Pakistani politician (born 1972)

Malik Muhammad Waheed is a Pakistani politician who has been a Member of the Provincial Assembly of the Punjab since 2024. Previously, he served as Member of the Punjab Assembly twice, from May 2013 to May 2018 and from August 2018 till January 2023, 2023 to date.

==Early life and education==
He was born on 1 August 1972 in Lahore.
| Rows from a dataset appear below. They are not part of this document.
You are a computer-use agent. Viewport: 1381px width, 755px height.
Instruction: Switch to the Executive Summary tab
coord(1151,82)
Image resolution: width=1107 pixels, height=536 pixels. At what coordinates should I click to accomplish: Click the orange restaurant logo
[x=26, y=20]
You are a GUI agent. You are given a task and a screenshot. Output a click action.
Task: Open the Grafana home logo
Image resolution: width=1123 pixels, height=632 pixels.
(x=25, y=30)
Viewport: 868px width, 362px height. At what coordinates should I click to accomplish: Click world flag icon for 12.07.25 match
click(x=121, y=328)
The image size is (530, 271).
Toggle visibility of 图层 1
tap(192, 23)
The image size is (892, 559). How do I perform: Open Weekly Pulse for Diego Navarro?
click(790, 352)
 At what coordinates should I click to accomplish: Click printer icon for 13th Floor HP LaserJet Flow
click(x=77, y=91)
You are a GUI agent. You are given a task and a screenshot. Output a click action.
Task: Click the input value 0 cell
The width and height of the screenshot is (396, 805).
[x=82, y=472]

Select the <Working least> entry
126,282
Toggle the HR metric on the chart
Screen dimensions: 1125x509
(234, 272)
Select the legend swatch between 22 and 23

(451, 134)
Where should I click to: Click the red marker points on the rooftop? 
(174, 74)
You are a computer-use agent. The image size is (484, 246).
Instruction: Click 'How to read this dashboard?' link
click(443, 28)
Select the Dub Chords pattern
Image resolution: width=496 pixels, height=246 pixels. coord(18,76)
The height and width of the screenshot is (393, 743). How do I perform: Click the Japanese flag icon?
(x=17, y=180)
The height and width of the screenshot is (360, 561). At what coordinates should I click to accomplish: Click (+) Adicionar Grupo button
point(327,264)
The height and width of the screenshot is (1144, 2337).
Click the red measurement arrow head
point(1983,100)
He received intermediate-level education.

==Political career==

He was elected to the Provincial Assembly of the Punjab as a candidate of Pakistan Muslim League (Nawaz) (PML-N) from Constituency PP-146 (Lahore-X) in the 2013 Pakistani general election.

He was re-elected to the Provincial Assembly of the Punjab as a candidate of PML-N from Constituency PP-156 (Lahore-XIII) in the 2018 Pakistani general election.

He was re-elected to the Provincial Assembly of the Punjab as a candidate of PML-N from Constituency PP-152 Lahore-VIII in the 2024 Pakistani general election.

==Controversy==
In March 2024, the Government of Punjab issued a show-cause notice to Waheed following the circulation of a video on social media depicting his altercation with a police officer. The incident occurred when the officer conducted a search of Waheed's vehicle in Lahore, prompting Waheed to exert pressure on him. Chief Minister of Punjab Maryam Nawaz also took notice of the issue and instructed Waheed to provide a response within three days.